I think it's best for gamers to set aside reviews as just another opinion in the sea of opinions that are available right now. With the Internet you can find even more feedback on the games that get released, and surely it's possible to find feedbacks which coincide with one's own taste in games. Furthermore, it's becoming easier to simply try a game before deciding whether or not to buy it. Game demos are readily available, and in some cases you can simply just rent a game and decide for yourself if its worth it. Overall, the value of 'game reviews' as a measure of game quality has clearly diminished. Often when a new game gets released I don't even go straight to the review; I prefer visiting an online forum and reading everyone's opinion on a game and making up my mind about it by then, then I just compliment that by actually trying the game if a demo is available. I've also noticed that when I recommend a game, I only rate it three ways, and I don't really like to give it a numerical score: A game can be worth buying, worth borrowing/renting, or it's totally not worth buying at all. Then I usually just say what I like about it, in general/as a whole. I don't really nitpick little details like the occasional framerate problem unless it makes a game completely unplayable. That's my current standard when it comes to talking about what I think about a particular game.

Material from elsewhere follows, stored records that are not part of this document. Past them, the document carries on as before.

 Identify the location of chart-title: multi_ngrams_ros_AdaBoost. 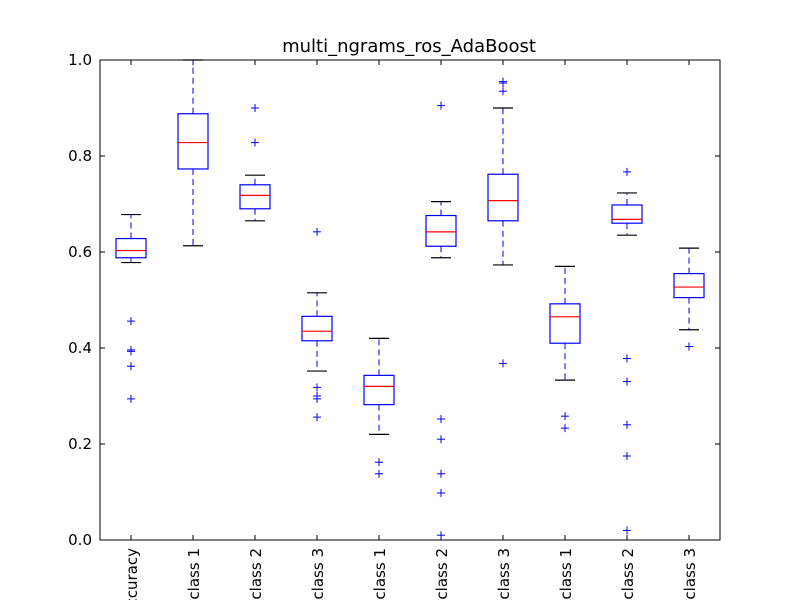
(409, 46).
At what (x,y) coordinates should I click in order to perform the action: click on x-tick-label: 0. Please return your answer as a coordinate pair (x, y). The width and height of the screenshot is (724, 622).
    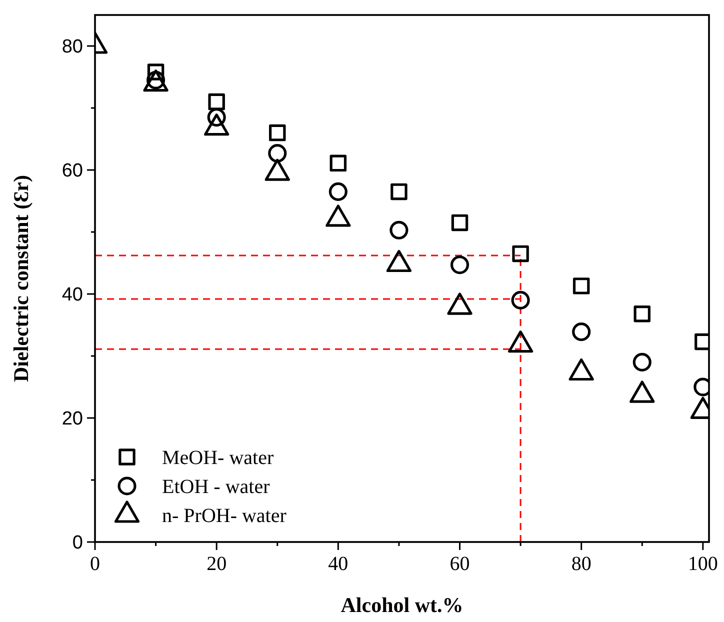
    Looking at the image, I should click on (95, 564).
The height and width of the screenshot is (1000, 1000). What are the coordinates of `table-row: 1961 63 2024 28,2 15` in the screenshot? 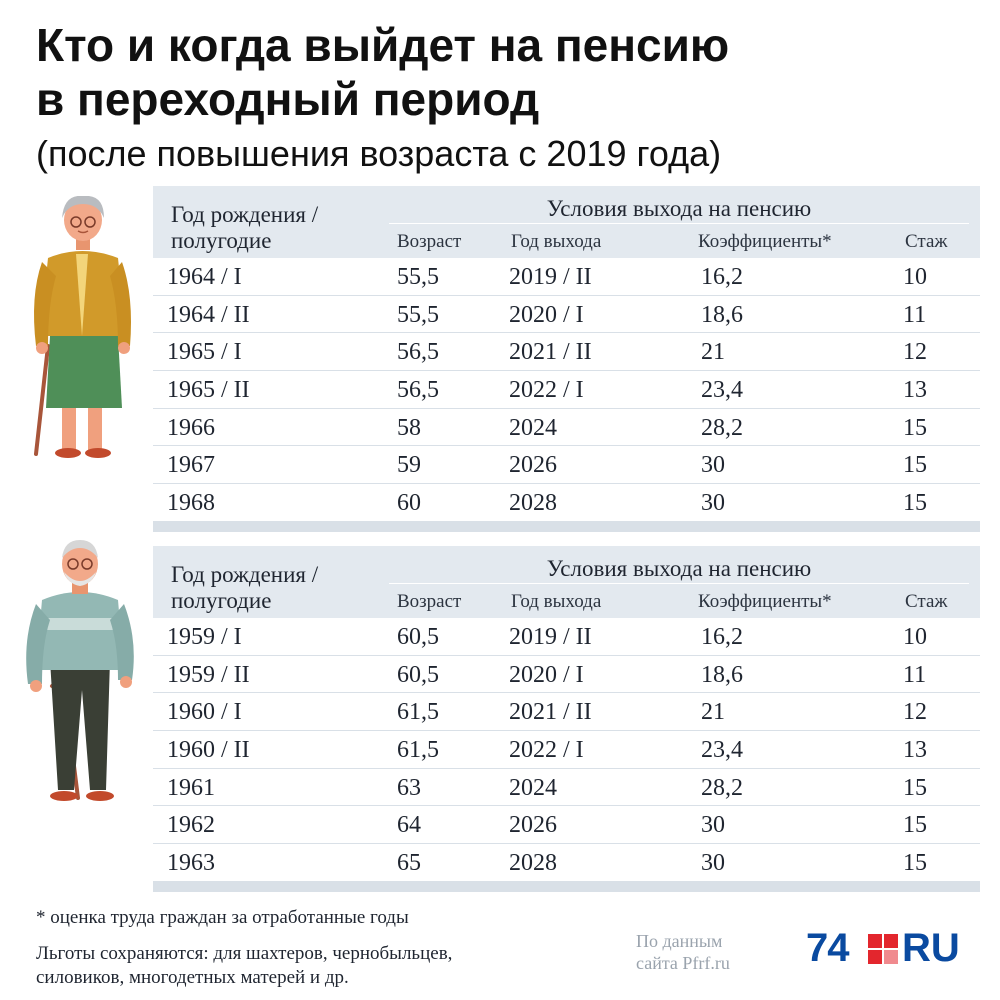 It's located at (566, 788).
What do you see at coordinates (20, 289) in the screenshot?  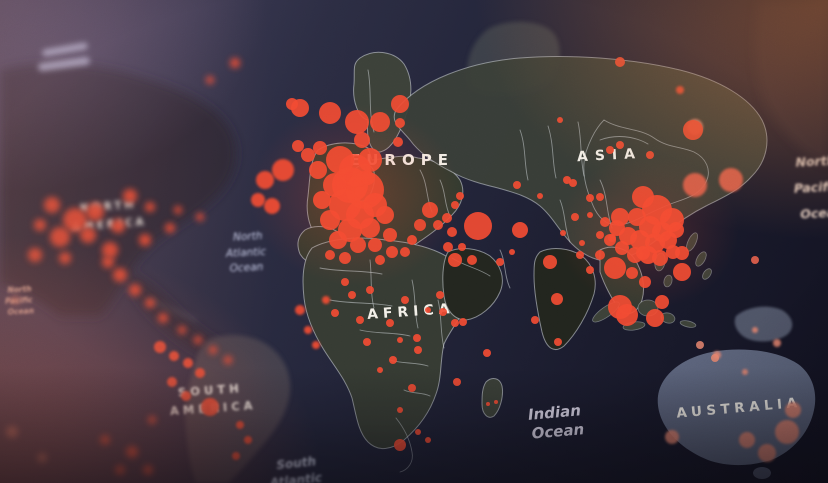 I see `label-north-pacific-left-line1: North` at bounding box center [20, 289].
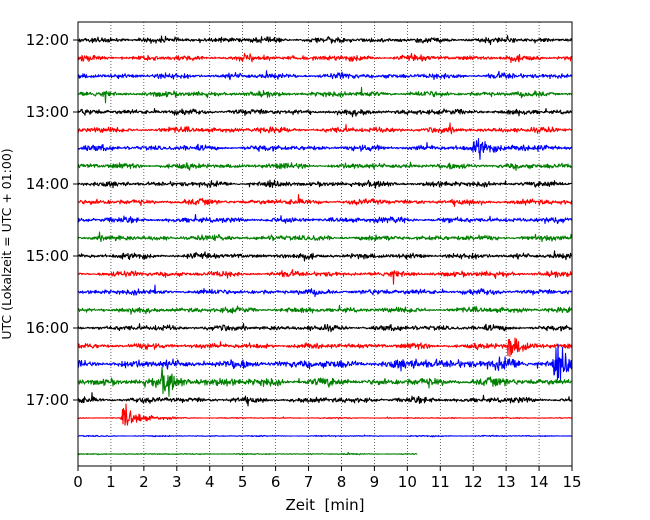  What do you see at coordinates (48, 400) in the screenshot?
I see `y-tick-label: 17:00` at bounding box center [48, 400].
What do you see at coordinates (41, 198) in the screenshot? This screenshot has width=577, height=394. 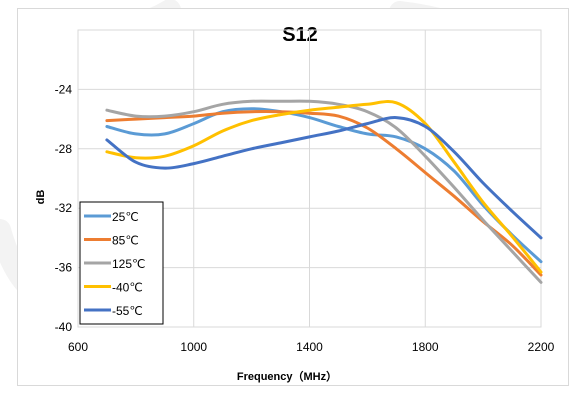 I see `y-axis-title: dB` at bounding box center [41, 198].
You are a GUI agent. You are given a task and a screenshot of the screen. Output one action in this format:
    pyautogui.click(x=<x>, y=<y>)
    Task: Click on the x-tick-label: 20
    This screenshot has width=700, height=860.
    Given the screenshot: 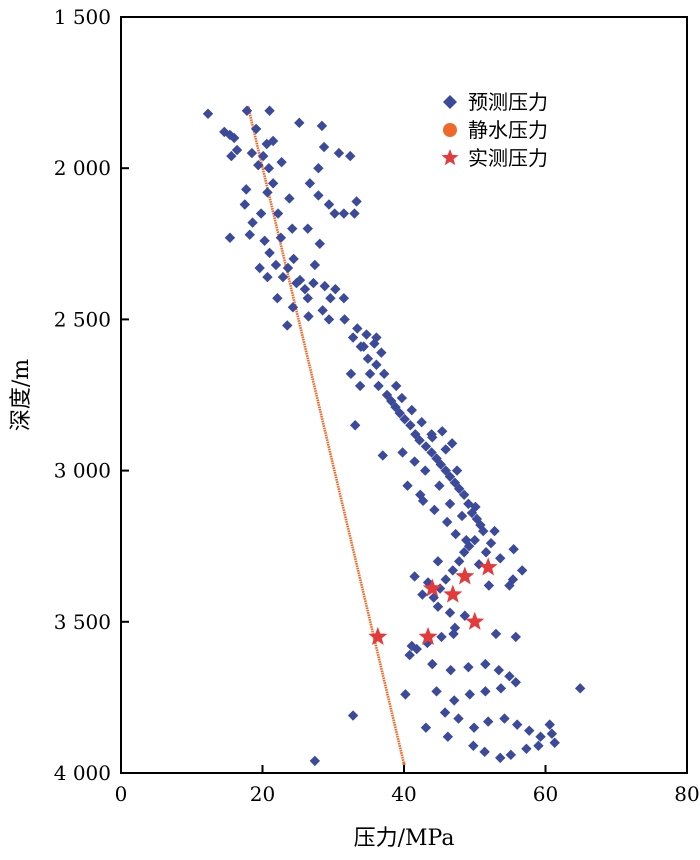 What is the action you would take?
    pyautogui.click(x=262, y=794)
    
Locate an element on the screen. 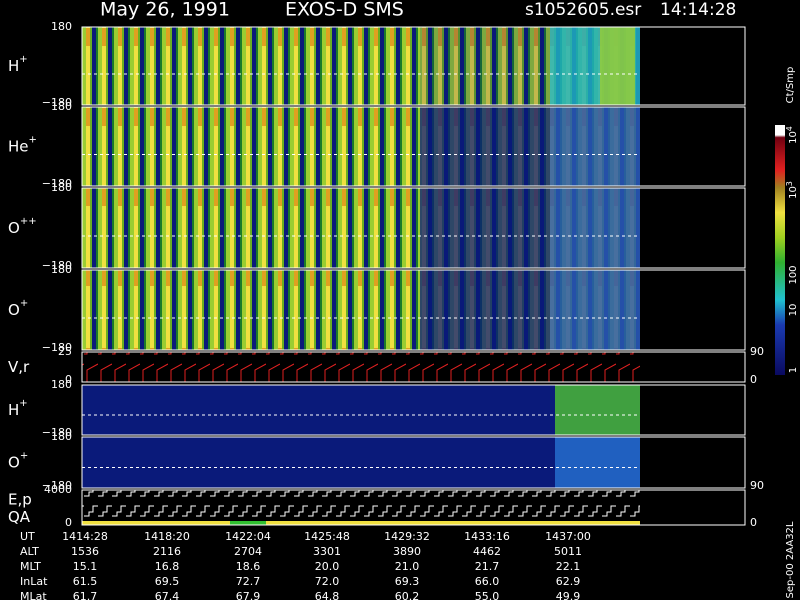  spectrogram-hot is located at coordinates (618, 66).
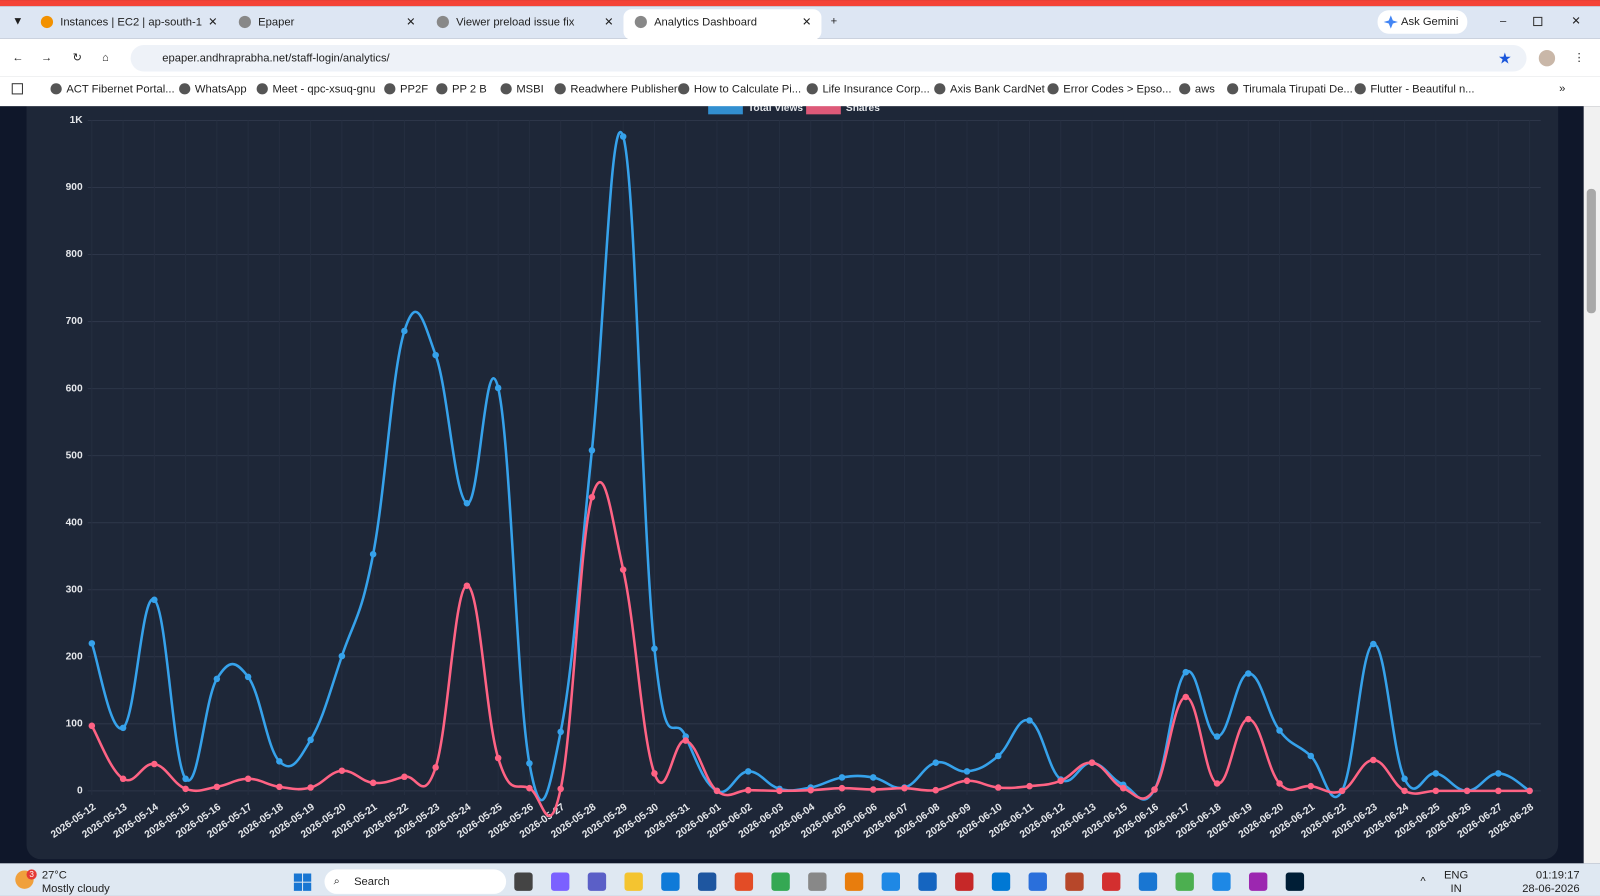 The image size is (1600, 896). Describe the element at coordinates (530, 89) in the screenshot. I see `bookmark: MSBI` at that location.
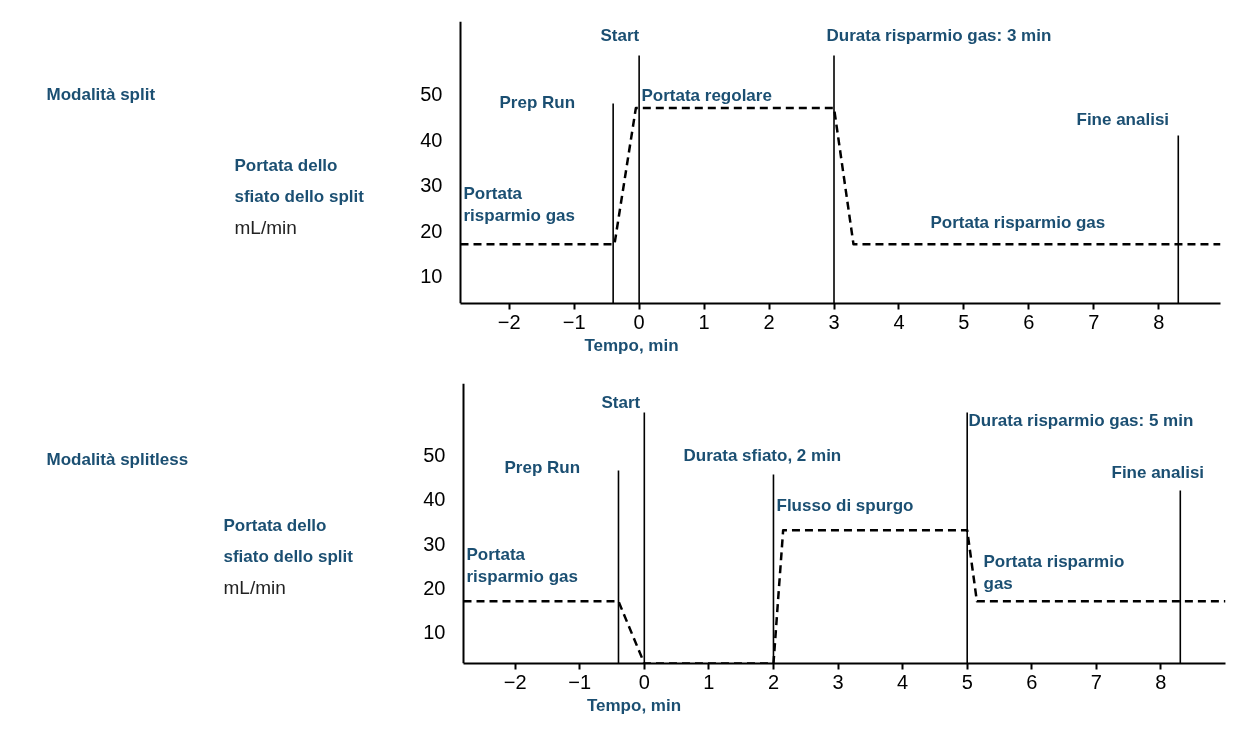 Image resolution: width=1246 pixels, height=735 pixels. What do you see at coordinates (845, 506) in the screenshot?
I see `annotation: Flusso di spurgo` at bounding box center [845, 506].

In today's connected world, it's far easier to make up your own mind about something because all the means to do so are available to you (thanks to technology). I'm just surprised that despite this, people still cling to having some authority tell them what's good and what's terrible. Maybe it's just human nature to have someone else approve or disapprove of your own tastes.

Don't let other people stop you from having fun on your own terms.